═════ Extracted information ═════
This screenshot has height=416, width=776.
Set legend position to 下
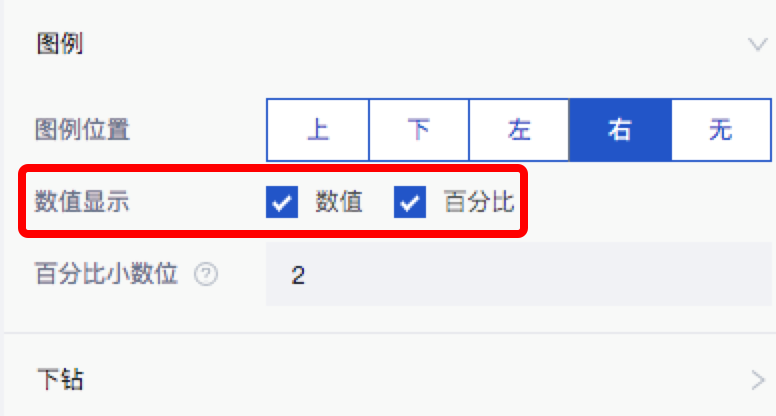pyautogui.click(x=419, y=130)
═════
═════ Extracted information ═════
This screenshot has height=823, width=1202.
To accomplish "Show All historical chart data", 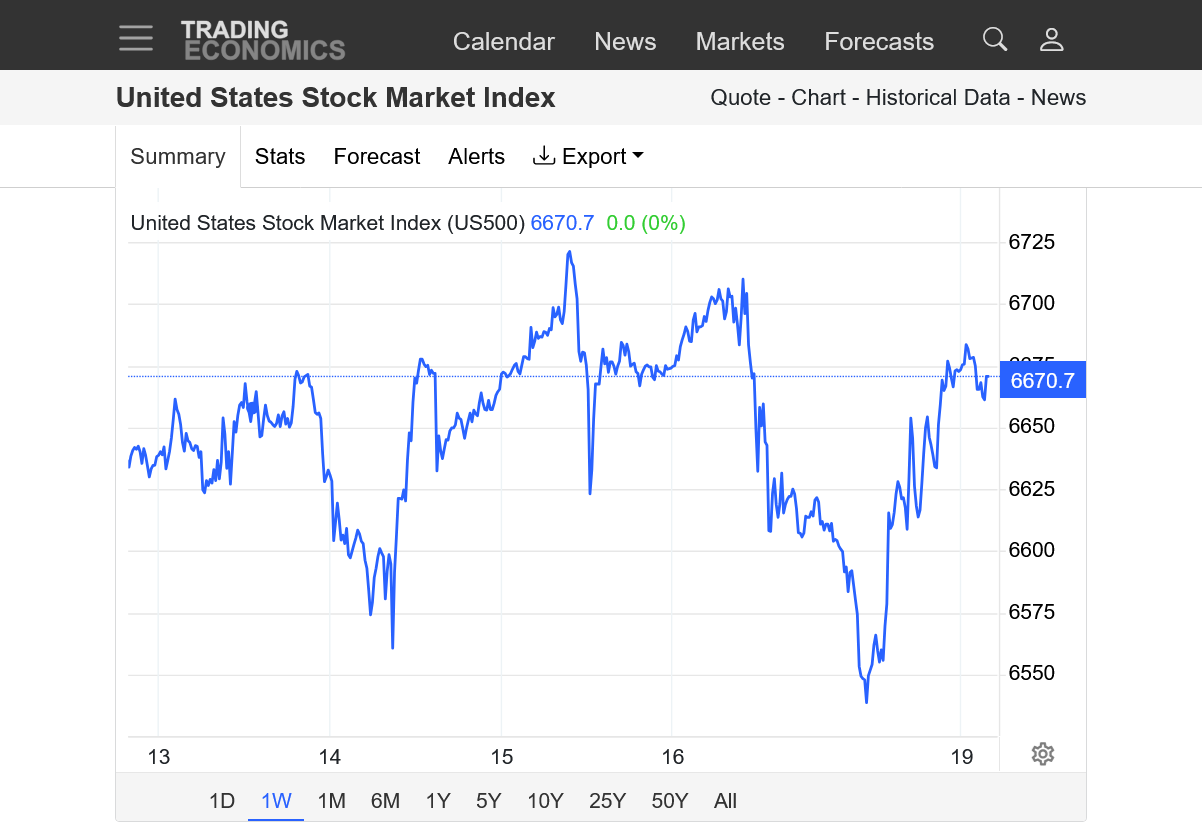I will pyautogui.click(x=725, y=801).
═════
Could you write out the data again, starting at the line that contains "This screenshot has height=416, width=776." and ending at the line that contains "pyautogui.click(x=419, y=130)", with 11 added to each x and y coordinate in the answers? Leave the pictures out.

This screenshot has height=416, width=776.
Set legend position to 下
pyautogui.click(x=430, y=141)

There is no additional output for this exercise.